◆ **PROVIDED PASSAGE**:
⟨

Isoflavones, in tofu and plant proteins, associated with lower heart disease risk
- People who regularly ate tofu and other foods containing isoflavones had a moderately lower risk of developing heart disease.
- However, people who eat isoflavones and adhere to a healthier diet in general are already considerably less likely to die from a heart attack compared to those who did not.
- Younger women who regularly ate tofu had the lowest risk in the study, followed by post-menopausal women not taking hormone therapy, based on the study’s results.
DALLAS — Eating tofu and foods that contain higher amounts of isoflavones was associated with a moderately lower risk of heart disease, especially for younger women and postmenopausal women not taking hormones, according to observational research published today in Circulation, the flagship journal of the American Heart Association.
Researchers at Harvard Medical School and Brigham and Women’s Hospital analyzed data from more than 200,000 people who participated in three prospective health and nutrition studies; all participants were free of cancer and heart disease when the studies began. After eliminating a number of other factors known to increase heart risk, investigators found:
- Consuming tofu, which is high in isoflavones, more than once a week was associated with a 18% lower risk of heart disease, compared to those who ate tofu less than once a month; and
- The favorable association with eating tofu regularly was found primarily in young women before menopause or postmenopausal women who were not taking hormones.

⟩

◆ **DATA LISTING**:
⟨

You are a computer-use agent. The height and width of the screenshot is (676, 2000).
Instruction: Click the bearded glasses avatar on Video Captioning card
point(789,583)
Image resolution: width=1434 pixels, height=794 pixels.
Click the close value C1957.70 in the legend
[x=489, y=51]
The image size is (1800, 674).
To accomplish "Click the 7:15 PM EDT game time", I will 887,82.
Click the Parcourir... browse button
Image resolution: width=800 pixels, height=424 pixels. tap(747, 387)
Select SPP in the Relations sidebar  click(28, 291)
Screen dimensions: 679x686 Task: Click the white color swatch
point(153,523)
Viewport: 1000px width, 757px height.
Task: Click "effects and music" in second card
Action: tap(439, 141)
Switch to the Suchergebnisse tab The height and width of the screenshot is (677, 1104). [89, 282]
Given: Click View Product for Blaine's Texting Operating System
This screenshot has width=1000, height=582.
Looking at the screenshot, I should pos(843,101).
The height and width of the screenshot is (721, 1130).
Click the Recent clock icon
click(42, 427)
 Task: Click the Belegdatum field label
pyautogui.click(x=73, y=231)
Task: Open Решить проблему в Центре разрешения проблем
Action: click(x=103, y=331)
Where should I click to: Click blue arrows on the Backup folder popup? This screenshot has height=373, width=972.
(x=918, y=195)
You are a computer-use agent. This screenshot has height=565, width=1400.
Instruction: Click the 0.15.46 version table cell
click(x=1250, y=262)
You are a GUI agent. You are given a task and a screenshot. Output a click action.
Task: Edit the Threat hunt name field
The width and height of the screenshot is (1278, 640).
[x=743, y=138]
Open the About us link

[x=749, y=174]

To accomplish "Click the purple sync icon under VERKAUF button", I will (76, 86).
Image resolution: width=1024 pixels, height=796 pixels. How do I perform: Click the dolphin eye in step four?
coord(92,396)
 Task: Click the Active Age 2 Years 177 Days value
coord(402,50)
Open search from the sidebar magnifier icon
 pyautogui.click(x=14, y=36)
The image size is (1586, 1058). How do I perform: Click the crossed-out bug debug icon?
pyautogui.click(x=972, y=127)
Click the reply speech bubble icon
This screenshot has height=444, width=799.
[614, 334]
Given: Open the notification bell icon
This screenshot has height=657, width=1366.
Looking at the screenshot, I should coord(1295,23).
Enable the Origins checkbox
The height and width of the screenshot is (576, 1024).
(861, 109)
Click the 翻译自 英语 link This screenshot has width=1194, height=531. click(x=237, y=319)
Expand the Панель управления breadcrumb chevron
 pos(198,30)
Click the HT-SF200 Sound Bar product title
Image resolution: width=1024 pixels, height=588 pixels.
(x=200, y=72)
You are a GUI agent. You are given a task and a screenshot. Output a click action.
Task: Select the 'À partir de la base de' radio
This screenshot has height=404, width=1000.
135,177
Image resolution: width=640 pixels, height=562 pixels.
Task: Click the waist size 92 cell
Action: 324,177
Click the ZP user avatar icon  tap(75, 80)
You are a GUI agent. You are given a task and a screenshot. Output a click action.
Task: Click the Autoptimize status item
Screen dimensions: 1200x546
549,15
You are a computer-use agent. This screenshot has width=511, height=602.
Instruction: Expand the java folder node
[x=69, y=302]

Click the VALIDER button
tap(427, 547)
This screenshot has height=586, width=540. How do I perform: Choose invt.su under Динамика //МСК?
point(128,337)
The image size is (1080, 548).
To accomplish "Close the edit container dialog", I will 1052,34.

⟩

◆ **WHAT IS EXPECTED**:
Continue the article on tofu, isoflavones and heart disease risk, starting right after its final sentence.

◆ **REPLY TO THE TASK**:
“Despite these findings, I don’t think tofu is by any means a magic bullet,” said lead study author Qi Sun, M.D., Sc.D., a researcher at Harvard’s T.H. Chan School of Public Health in Boston. “Overall diet quality is still critical to consider, and tofu can be a very healthy component.”
Sun noted that populations that traditionally consume isoflavone-rich diets including tofu, such as in China and Japan, have lower heart disease risk compared to populations that follow a largely meat-rich and vegetable-poor diet. However, the potential benefits of tofu and isoflavones as they relate to heart disease needs more research.
Tofu, which is soybean curd, and whole soybeans such as edamame are rich sources of isoflavones. Chickpeas, fava beans, pistachios, peanuts and other fruits and nuts are also high in isoflavones. Soymilk, on the other hand, tends to be highly processed and is often sweetened with sugar, Sun noted. This study found no significant association between soymilk consumption and lower heart disease risk.
“Other human trials and animal studies of isoflavones, tofu and cardiovascular risk markers have also indicated positive effects, so people with an elevated risk of developing heart disease should evaluate their diets,” he said. “If their diet is packed with unhealthy foods, such as red meat, sugary beverages and refined carbohydrates, they should switch to healthier alternatives. Tofu and other isoflavone-rich, plant-based foods are excellent protein sources and alternatives to animal proteins.”
In the study, researchers analyzed health data of more than 74,000 women from the Nurses’ Health Study (NHS) from 1984 to 2012; approximately 94,000 women in the NHSII study between 1991 and 2013; and more than 42,000 men who participated in the Health Professionals Follow-Up Study from 1986 to 2012. All participants were free of cardiovascular disease and cancer at the beginning of each study. Dietary data was updated using patient surveys, conducted every two to four years. Data on heart disease was collected from medical records and other documents, while heart disease fatalities were identified from death certificates.
A total of 8,359 cases of heart disease were identified during 4,826,122 person-years of follow-up, which is the total number of years that study participants were free of heart disease and helps to measure how fast it occurs in a population.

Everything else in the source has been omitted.